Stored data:
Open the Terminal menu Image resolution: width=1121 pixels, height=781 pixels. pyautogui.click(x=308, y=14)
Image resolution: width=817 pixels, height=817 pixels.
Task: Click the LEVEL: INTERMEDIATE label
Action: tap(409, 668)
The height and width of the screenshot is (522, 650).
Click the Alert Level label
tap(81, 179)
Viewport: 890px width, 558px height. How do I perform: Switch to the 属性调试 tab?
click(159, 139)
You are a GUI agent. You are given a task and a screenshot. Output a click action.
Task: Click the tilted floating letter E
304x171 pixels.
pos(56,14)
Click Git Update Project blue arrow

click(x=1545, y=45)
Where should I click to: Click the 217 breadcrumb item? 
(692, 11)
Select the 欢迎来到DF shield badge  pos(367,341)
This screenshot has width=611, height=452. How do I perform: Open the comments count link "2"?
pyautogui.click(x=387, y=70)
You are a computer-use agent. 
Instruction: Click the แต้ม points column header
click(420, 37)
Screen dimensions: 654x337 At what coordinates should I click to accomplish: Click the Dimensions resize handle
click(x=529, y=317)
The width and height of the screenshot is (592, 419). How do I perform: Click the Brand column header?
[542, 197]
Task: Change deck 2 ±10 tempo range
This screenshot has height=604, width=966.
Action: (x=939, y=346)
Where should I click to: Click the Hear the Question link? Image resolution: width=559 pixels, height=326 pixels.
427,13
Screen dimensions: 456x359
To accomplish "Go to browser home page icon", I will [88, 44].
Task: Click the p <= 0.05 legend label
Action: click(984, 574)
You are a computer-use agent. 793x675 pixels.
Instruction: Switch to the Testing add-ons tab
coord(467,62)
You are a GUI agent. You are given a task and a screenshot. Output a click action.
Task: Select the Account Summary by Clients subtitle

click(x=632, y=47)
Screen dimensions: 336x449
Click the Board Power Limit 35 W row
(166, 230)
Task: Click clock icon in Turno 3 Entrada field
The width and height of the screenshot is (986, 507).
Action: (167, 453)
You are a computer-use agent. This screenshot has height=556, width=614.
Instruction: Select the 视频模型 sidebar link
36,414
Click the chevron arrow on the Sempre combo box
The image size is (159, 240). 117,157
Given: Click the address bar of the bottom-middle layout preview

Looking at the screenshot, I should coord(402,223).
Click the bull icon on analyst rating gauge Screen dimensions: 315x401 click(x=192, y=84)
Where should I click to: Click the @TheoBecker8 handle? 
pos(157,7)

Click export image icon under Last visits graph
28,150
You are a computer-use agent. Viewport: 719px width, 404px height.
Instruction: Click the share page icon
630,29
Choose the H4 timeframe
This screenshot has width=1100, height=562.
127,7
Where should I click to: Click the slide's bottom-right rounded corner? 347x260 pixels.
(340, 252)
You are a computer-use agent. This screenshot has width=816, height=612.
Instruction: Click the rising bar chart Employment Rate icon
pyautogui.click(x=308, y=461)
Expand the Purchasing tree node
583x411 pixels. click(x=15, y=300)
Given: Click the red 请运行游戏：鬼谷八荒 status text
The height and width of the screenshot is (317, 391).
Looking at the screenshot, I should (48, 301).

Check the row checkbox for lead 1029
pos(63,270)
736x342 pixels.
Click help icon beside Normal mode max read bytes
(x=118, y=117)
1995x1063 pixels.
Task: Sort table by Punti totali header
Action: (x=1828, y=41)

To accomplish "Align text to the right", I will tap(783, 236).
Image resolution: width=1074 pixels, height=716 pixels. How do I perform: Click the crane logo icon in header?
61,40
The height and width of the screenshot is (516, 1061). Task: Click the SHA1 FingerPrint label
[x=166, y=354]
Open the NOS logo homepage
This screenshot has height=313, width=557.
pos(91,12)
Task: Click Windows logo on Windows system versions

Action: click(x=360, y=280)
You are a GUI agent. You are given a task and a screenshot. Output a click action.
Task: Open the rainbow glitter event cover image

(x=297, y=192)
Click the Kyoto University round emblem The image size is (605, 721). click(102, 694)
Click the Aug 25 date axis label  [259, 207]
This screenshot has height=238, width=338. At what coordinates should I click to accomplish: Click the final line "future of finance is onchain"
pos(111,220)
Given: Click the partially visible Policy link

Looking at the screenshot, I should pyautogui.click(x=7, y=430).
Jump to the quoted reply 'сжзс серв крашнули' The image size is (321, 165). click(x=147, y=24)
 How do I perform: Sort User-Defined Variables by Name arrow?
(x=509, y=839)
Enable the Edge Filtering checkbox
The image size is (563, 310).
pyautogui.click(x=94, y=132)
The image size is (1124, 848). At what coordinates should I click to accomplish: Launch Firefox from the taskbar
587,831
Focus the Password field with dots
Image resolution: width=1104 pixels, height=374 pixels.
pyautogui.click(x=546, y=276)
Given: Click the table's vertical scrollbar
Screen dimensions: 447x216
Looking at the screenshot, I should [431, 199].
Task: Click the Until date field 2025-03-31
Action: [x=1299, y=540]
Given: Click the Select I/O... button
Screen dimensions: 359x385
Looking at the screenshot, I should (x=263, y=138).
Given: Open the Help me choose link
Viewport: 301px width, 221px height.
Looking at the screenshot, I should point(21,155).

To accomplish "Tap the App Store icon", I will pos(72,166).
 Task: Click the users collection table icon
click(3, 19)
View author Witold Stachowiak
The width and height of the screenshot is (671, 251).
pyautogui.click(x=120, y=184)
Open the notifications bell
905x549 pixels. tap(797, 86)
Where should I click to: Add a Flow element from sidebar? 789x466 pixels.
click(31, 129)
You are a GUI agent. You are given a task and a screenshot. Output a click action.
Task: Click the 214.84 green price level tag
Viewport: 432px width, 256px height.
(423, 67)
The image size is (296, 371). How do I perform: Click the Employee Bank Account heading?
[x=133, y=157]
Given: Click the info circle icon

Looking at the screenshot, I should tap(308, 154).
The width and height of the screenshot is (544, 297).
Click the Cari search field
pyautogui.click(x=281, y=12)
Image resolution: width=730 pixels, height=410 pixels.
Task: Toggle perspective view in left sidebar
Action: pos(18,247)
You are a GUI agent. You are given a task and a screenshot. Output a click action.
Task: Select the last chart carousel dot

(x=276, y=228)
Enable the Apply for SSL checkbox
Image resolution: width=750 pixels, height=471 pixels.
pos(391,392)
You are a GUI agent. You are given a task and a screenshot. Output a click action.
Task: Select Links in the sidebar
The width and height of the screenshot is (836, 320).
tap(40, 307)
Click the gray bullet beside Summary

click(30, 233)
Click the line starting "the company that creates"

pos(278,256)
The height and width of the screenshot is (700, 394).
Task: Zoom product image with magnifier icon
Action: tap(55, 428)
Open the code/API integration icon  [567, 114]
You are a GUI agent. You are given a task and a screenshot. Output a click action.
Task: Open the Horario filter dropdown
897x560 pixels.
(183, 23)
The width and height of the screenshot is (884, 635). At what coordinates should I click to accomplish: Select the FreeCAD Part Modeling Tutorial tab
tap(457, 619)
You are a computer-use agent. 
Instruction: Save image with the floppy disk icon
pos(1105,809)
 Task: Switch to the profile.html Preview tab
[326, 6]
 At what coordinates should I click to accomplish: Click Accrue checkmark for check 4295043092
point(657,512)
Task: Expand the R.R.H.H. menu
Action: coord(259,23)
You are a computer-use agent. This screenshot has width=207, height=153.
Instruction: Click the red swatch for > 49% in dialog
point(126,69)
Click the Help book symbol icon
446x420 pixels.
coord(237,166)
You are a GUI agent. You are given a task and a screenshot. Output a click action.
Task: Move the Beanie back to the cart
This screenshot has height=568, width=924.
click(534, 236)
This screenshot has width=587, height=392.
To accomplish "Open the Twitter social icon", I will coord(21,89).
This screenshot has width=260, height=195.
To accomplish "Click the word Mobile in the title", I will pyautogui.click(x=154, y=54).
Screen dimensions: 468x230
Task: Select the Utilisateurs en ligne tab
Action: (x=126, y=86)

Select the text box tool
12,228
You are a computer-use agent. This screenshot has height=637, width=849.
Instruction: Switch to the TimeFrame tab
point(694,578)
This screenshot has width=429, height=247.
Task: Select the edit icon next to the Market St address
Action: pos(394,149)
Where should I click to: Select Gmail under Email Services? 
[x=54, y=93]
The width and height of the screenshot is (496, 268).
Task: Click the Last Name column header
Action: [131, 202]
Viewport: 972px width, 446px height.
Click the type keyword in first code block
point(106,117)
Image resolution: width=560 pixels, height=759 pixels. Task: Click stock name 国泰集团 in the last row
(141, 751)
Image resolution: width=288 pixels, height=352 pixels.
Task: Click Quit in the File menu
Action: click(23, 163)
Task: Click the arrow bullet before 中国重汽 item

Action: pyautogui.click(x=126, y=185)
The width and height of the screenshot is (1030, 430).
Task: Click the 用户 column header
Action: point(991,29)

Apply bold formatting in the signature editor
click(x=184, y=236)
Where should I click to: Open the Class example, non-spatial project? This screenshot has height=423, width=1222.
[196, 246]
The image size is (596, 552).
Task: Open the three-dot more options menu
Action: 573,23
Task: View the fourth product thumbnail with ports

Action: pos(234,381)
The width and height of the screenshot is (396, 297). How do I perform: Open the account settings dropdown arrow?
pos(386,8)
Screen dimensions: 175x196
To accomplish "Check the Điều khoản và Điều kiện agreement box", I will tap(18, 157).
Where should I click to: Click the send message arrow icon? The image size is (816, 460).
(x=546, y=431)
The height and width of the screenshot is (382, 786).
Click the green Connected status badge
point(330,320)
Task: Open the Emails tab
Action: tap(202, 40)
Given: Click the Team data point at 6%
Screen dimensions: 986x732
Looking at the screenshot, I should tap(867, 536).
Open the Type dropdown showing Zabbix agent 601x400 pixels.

**Work instruction:**
The only reply wanted is the number of lines in the records above containing the word "computer".

**Answer to this exercise:**
8